Available records:
<<<<

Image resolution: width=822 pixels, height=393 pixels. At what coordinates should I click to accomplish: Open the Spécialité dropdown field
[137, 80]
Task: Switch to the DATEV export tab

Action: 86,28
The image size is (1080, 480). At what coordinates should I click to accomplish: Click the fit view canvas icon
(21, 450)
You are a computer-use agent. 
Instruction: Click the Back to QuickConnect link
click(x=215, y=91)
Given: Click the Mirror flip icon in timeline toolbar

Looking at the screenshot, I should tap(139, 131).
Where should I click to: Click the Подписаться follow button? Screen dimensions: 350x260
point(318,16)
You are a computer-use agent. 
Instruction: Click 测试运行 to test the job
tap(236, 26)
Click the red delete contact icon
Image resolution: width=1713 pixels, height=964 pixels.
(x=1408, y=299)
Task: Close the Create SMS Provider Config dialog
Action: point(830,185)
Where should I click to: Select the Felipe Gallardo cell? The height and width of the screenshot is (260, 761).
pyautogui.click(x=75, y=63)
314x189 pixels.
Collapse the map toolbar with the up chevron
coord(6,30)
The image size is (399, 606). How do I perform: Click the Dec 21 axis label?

>>>>

Aim of the exercise:
Please rewrite the data above with every "Instruction" renamed to "Command", keeping everything else unchanged.

Result:
Image resolution: width=822 pixels, height=393 pixels. At what coordinates should I click to accomplish: Open the Spécialité dropdown field
[137, 80]
Task: Switch to the DATEV export tab

Action: 86,28
The image size is (1080, 480). At what coordinates should I click to accomplish: Click the fit view canvas icon
(21, 450)
You are a computer-use agent. 
Command: Click the Back to QuickConnect link
click(x=215, y=91)
Given: Click the Mirror flip icon in timeline toolbar

Looking at the screenshot, I should tap(139, 131).
Where should I click to: Click the Подписаться follow button? Screen dimensions: 350x260
point(318,16)
You are a computer-use agent. 
Command: Click 测试运行 to test the job
tap(236, 26)
Click the red delete contact icon
Image resolution: width=1713 pixels, height=964 pixels.
(x=1408, y=299)
Task: Close the Create SMS Provider Config dialog
Action: point(830,185)
Where should I click to: Select the Felipe Gallardo cell? The height and width of the screenshot is (260, 761).
pyautogui.click(x=75, y=63)
314x189 pixels.
Collapse the map toolbar with the up chevron
coord(6,30)
The image size is (399, 606). How do I perform: Click the Dec 21 axis label?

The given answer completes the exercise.